Re: issue about two nodes could not be merged into one ring

[Date Prev][Date Next][Thread Prev][Thread Next][Date Index][Thread Index]

 



Jason,

Nice dig into the code/totem.  Hope you didn't break the bank on red bull :)  I have a few comments inline:

On 11/06/2013 07:16 AM, jason wrote:
Hi All,
I currently encountered a problem that two nodes could not be merged into one ring.
Initially, there were three nodes in a ring, say A, B and C. Then, after killing C, I found that A and B could not be merged forever (I wait at least 4 hours), unless restart at least one of them.
By analyzing the black box log, both A and B have a dead loop in doing the following things:
1. Form a single node ring.
2. The ring is broken by a JOIN message from peer.
3. Try to form a two-node ring but consensus timeout.
4. Go to 1.

I checked the network by using omping and it was OK. Besides, I used the default corosync.conf.example and corosync version is 1.4.6.

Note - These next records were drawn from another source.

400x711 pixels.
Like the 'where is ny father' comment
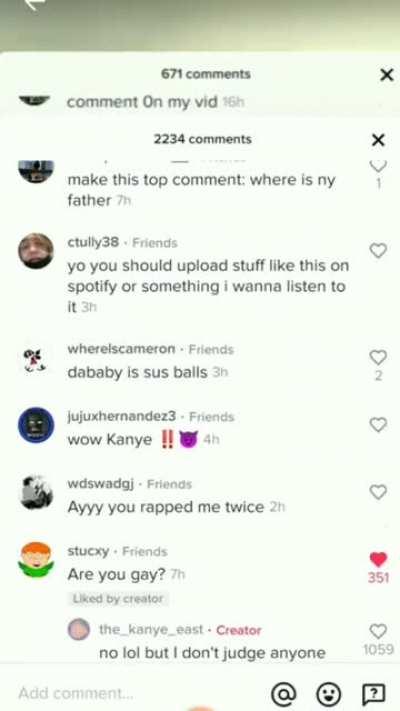378,167
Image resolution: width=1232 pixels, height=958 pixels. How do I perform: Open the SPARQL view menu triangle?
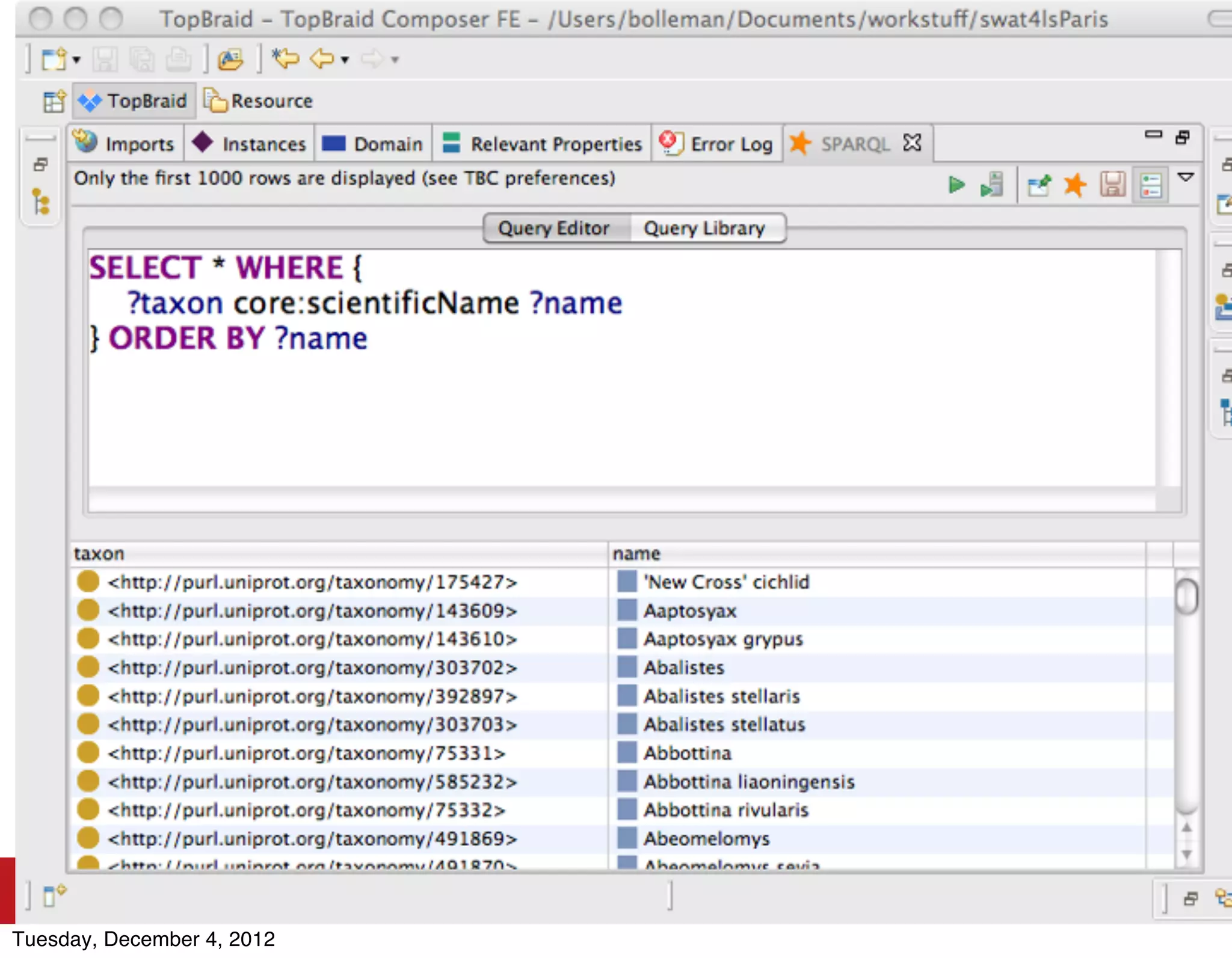[x=1185, y=177]
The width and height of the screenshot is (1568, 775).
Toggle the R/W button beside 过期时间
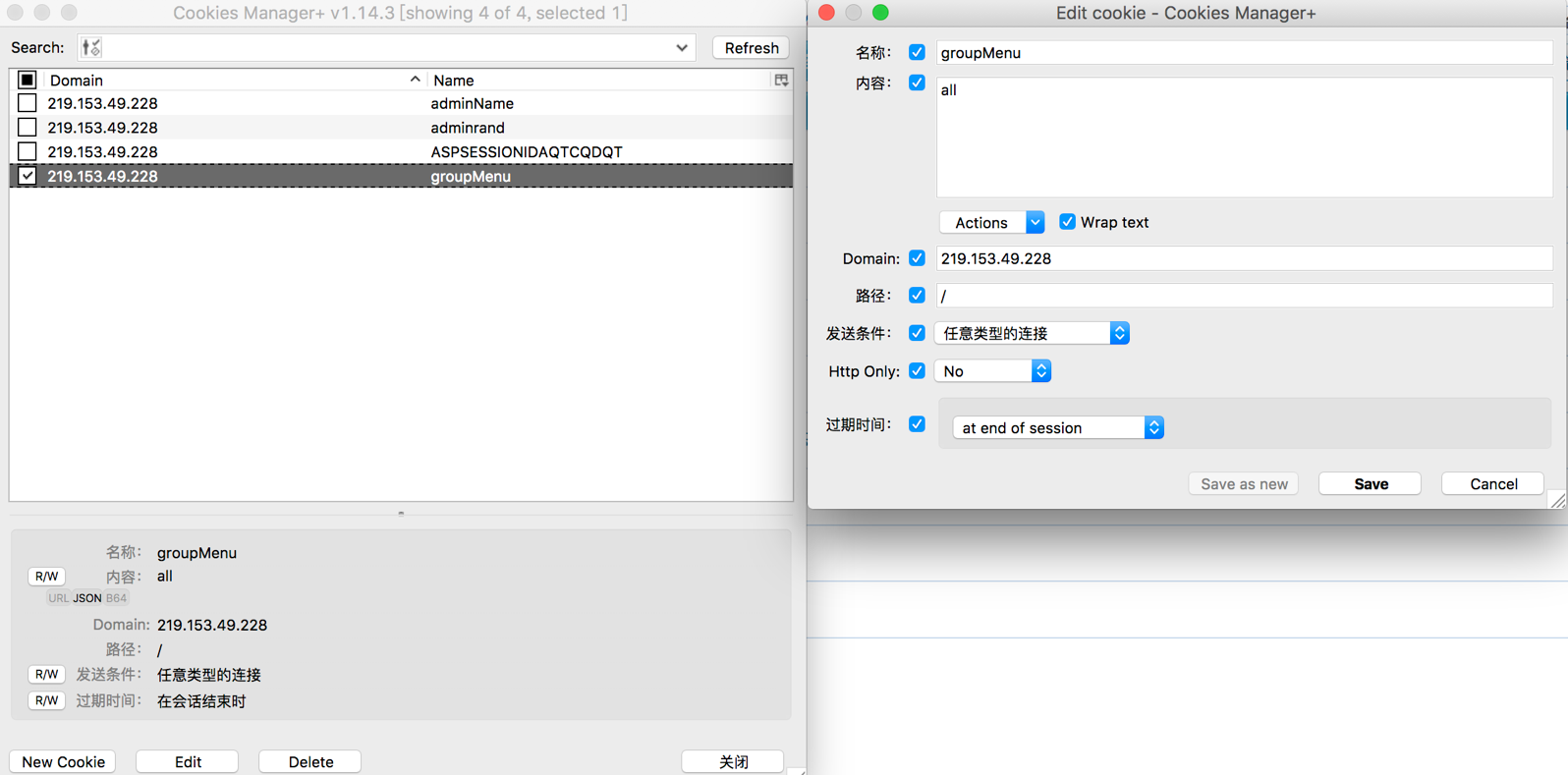click(x=46, y=701)
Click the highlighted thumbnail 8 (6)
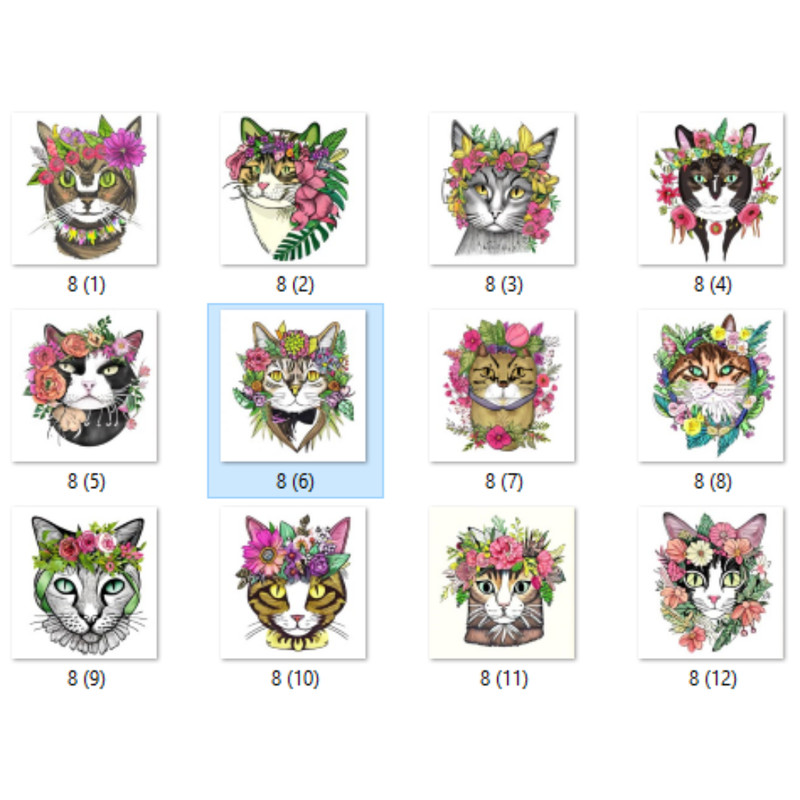 (x=293, y=385)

To analyze more deeply, I tcpdumped the traffic to see the content of messages exchanged between the two nodes, and found the following strange things:
1. Every 50ms (I thinks it is the join timeout):
    Node A sends join message with proclist:A,B,C. faillist:B.
    Node B sends join message with proclist:A,B,C. faillist:A.

2. Every 1250ms(consensus timeout):
    Node A sends join message with proclist:A,B,C. faillist:B,C.
    Node B sends join message with proclist:A,B,C. faillist:A,C.


Something is missing from your tcpdump analysis.  Once the consensus times out, consensus will be met:

Node A will calculate consensus based upon proclist-faillist = A = A received all join messages in consensus list, hence consensus met

Node B will calculate consensus based upon proclist-faillist = B = B recieved all join messages in consensus list, hence consensus met

What I would expect from step 3 is
after 1250ms:
node A will send join message with proclist: A, B, C.  faillist: B,C
Node B will send join message with proclist A, B, C.  faillist: A, C.

Further join messages will contain these sets.  This should lead to

Node A forming a singleton configuration because consensus is agreed
Node B forming a singleton configuration because consensus is agreed

Node A sends merge detect
Node A enters gather and sends join with proclist: A, faillist: empty

Node B sends merge detect
Node B enters gather and sends join with proclist: B, faillist: empty

Node A, B receive proclist from A, B, both enter consensus and form a new ring A, B

You said C was killed.  This leads to the natural question of why it is still in the proc list after each node forms a singleton.


It should be because both A and B treated each other as failed so that they could not be formed forever and the single node ring is always broken by join messages.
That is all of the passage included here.